4.3. Injury Prevalence by Body Regions of MS Group Based on ES Group

The MS group had more lower back, shoulder, and knee injuries, but fewer foot injuries than the ES group. The MS group had 30.8% higher prevalence than the ES group (49.3% vs. 18.5%). MS players were 4.27 times more likely than ES players to experience lower back injury (OR = 4.27, 95% CI = 2.47–7.40). It is known that the frequency of lower back injury in youth baseball players (aged 12–15.5 years) is between 8.5% and 14.6% of youth baseball players; however, the MS group showed a prevalence that is approximately 38% higher than that reported in previous studies [40,41,42]. In contrast, the ES group had an average practice time of 6.7 h per day, which was not significantly higher than that recorded in a previous study [43]. In addition, the prevalence of lower back injury was 18.5%, which is higher than the previously reported prevalence rate [24]. This is due to the accumulation of such overuse since elementary school; therefore, the prevalence of lower back injury seems to have increased in middle school students. Thus, it is necessary to manage the practice time, frequency, and games from elementary school to prevent a massive increase in lower back injuries during middle school.
The MS group had a higher incidence of lower back injury (49.3%) than the elbow (39.7%) and shoulder (29.4 %) injury groups. Furthermore, the MS group was 4.27 times more likely to experience lower back injury than the ES group (OR = 4.27, 95% CI = 2.47–7.40). The elbow and shoulder joints were the most frequently injured body regions in middle school baseball players. However, the results of the present study differ from those of previous studies. According to d’Hemecourt et al. [43], improper techniques and overtraining can lead to back problems, particularly during the rapid growth phase, such as the peak height velocity period. In addition, the practice volume and intensity of suitable training for young athletes differs among players [44]. The required practice volume and intensity may change as young players develop and mature. However, a combination of circumstances, such as playing at an elite level, skeletal immaturity during rapid growth, a lack of adequate biomechanics, and a severe workload increases the risk of overuse injuries in youth baseball players [5,6]. This study showed that the average practice time per day in the MS group was a staggering 7.8 h, which could lead to significant lower back injury and spinal issues, even though they required personal management according to growth velocity. Another issue is that elbow and shoulder injuries in young baseball players are associated with the disruption of the kinetic chain caused by lower back injuries [10]. Our results showed that the MS group players were more likely to experience elbow (39.7%) and shoulder injury (29.4%) than the ES group players (34.8% and 17.8%, respectively).
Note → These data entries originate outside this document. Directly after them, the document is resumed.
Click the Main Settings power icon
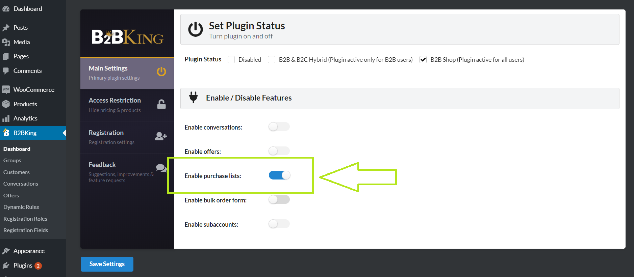The height and width of the screenshot is (277, 634). point(161,72)
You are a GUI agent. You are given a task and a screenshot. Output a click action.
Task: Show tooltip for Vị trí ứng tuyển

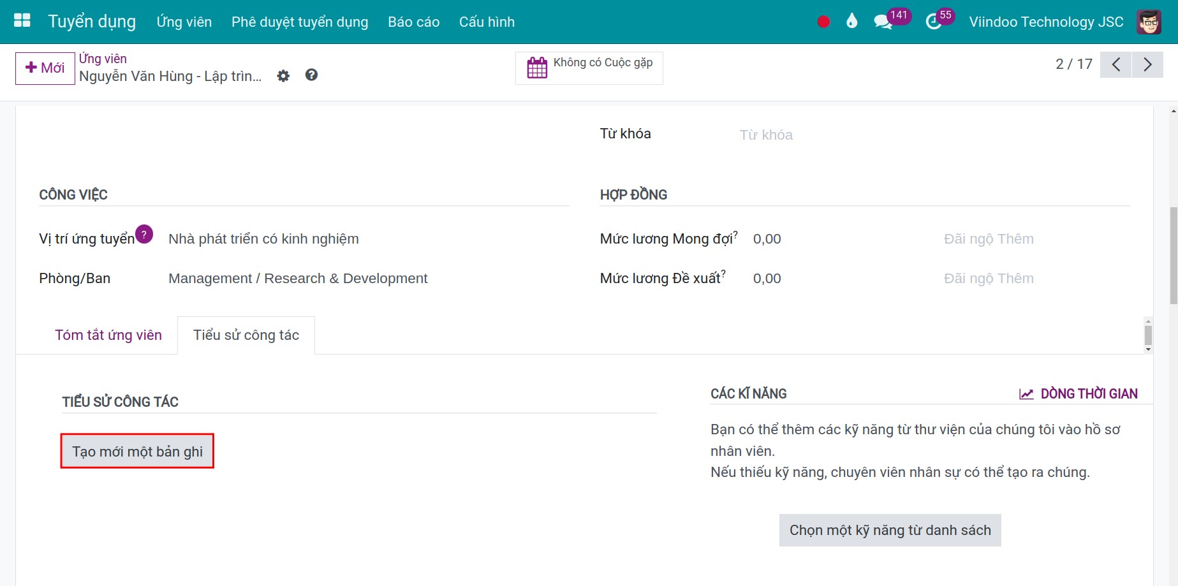(144, 234)
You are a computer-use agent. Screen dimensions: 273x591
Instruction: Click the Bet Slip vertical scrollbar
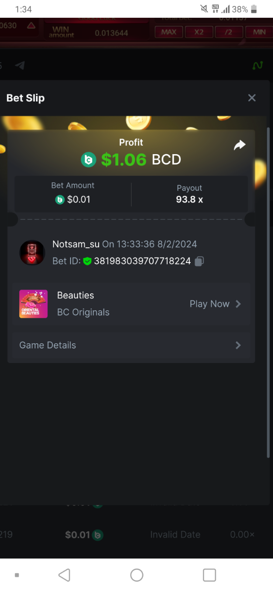[x=268, y=293]
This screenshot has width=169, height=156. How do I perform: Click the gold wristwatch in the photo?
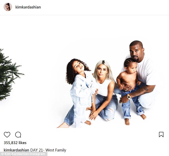tap(129, 97)
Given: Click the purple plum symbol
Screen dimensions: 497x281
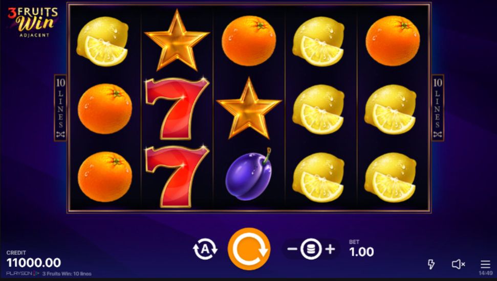Looking at the screenshot, I should tap(249, 174).
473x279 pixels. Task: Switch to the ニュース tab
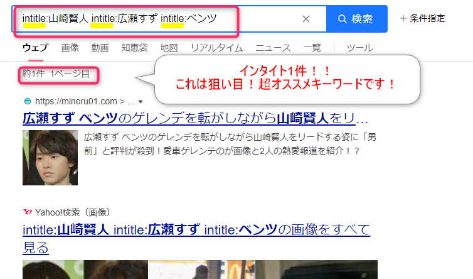click(x=273, y=48)
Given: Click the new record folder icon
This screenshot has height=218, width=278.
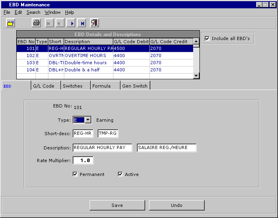Looking at the screenshot, I should [10, 23].
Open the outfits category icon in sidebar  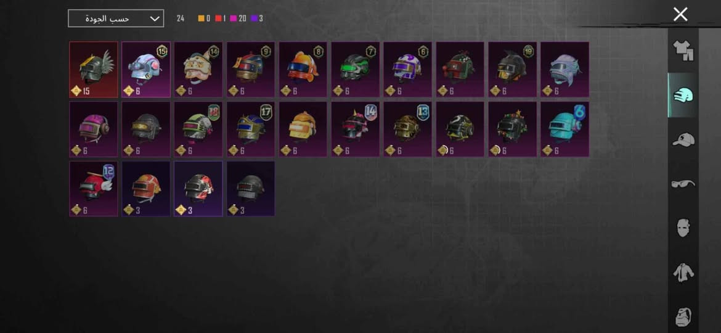683,50
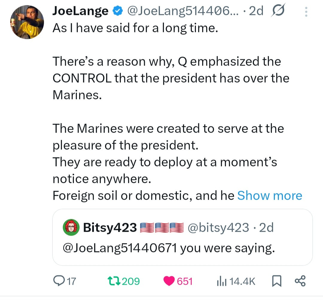This screenshot has width=323, height=300.
Task: Open the three-dot more options menu
Action: [x=306, y=12]
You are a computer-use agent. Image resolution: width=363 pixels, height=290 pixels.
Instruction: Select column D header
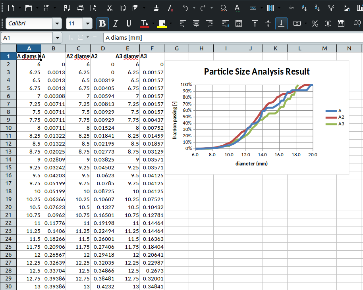click(102, 48)
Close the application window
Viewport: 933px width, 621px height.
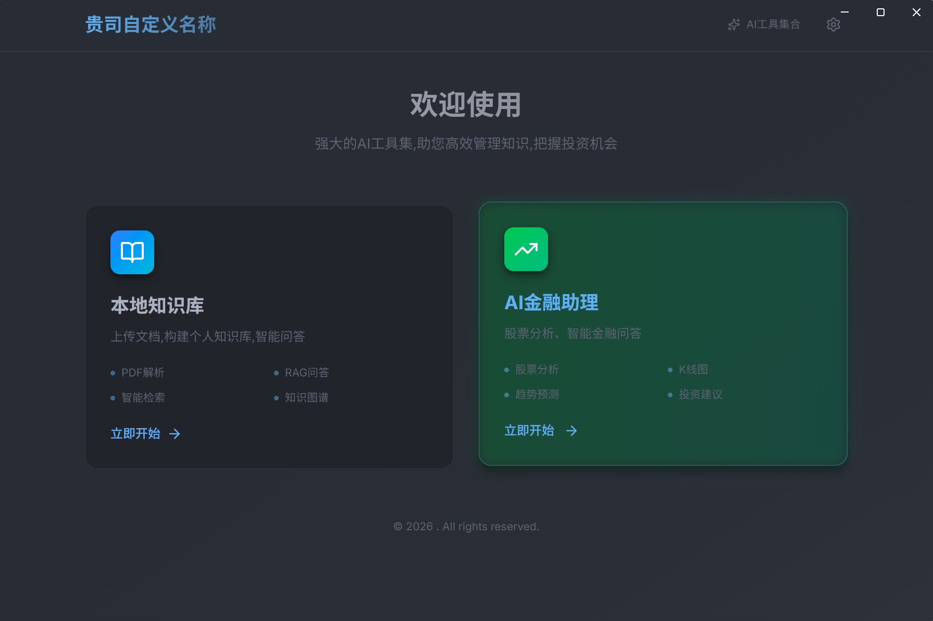(916, 12)
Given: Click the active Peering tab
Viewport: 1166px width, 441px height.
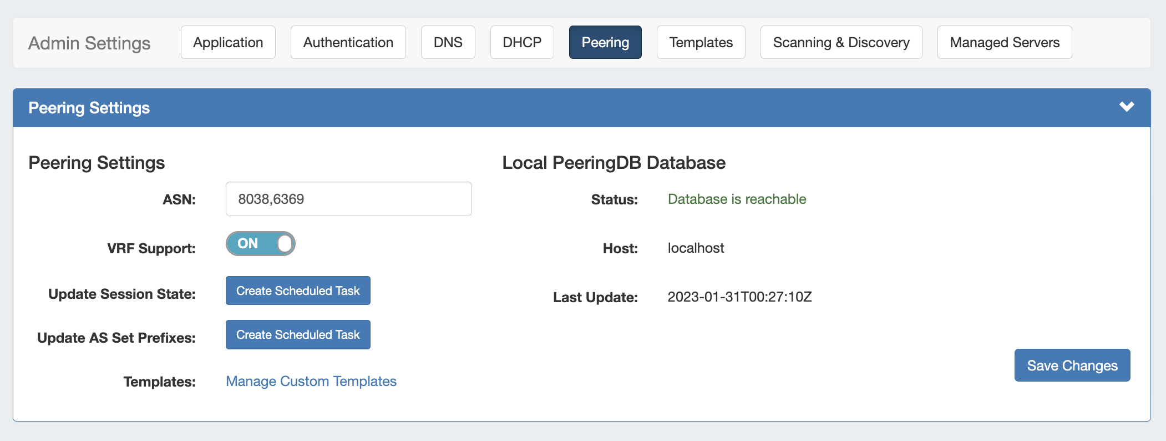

The data in this study did not include data for each year for individual follow-ups; nonetheless, elbow and shoulder injuries can also be a significant concern for elite young athletes undergoing rapid growth. Thus, the monitoring and management of shoulder and elbow injuries are required to prevent back pain and spinal injuries in elite youth baseball players. Further studies on the relationship between lower back and shoulder injuries are required.
Players in the MS group were more likely to experience a lower extremity injury (knee injury, 27.2%; foot injury, 6.6%) than those in the ES group. The prevalence of lower back and knee injuries among young baseball players (6–15 years old) was 8.4% and 13.1%, respectively. A previous study reported that knee injury is associated with lower back injury. Using the absence of knee injury as a reference, the adjusted odds ratio for a lower back injury was 5.83 in the presence of a knee injury [45]. Thus, a knee injury is more likely to occur in the acute period along with a lower back injury. In addition, young baseball players with a knee injury are more likely to have a lower back injury. The prevalence of foot injury was 10.4% lower in the MS group than in the ES group. This result can be seen as the result of memory bias in the MS group rather than the reason that the subjects differed. From this memory bias in the MS group players, we can infer that foot injury is not a significant problem for youth baseball players during the MS period.
This study had several limitations. First, it was a retrospective study based on questionnaires, and there may be memory bias. Second, the volume and frequency of practice per week and the extent to which the lack of rest affected injuries were not assessed. Third, classification according to the injury type and severity was not performed (the inability to play baseball activity due to pain or injury for more than one day was counted as an injury). Fourth, as our study selected only elite-level youth baseball players, a direct comparison with control groups, such as club and recreation levels, was not performed. Nevertheless, our study is of sufficient value as it is, to our knowledge, the first report on the injury status of elite Korean youth baseball players specializing in sports at an early age. This study provides significant evidence for future research on injury prevention.

5. Conclusions

In this study, we found that baseball players in elite youth programs had a higher risk of injury due to excessive practice and a lack of rest, and the frequency of injuries varied by position and age. ES players showed a high prevalence of elbow injuries in all baseball positions. For MS players in all positions (except infielders), lower back injuries were the most prevalent. In addition, MS players were significantly more likely to have lower back, shoulder, and knee injuries than ES players. Our results suggest the need to pay special attention to lower back injuries in baseball players during the MS period (peak growth period). In the future, through a prospective study, it is necessary to clarify the spinal injuries of elite baseball players in the growing age more precisely and clearly.

Author Contributions

Conceptualization, D.H. and M.T.; methodology, D.H. and M.T.; formal analysis, D.H., M.T., S.N., B.N., N.M. and S.M.; investigation, D.H., M.T., S.N., B.N., N.M. and S.M.; resources, D.H., M.T., S.N., B.N., N.M. and S.M.; data curation, D.H.; writing—original draft preparation, D.H.; writing—review and editing, D.H., M.T., S.N., B.N., N.M. and S.M. All authors have read and agreed to the published version of the manuscript.

Funding

This research received no external funding.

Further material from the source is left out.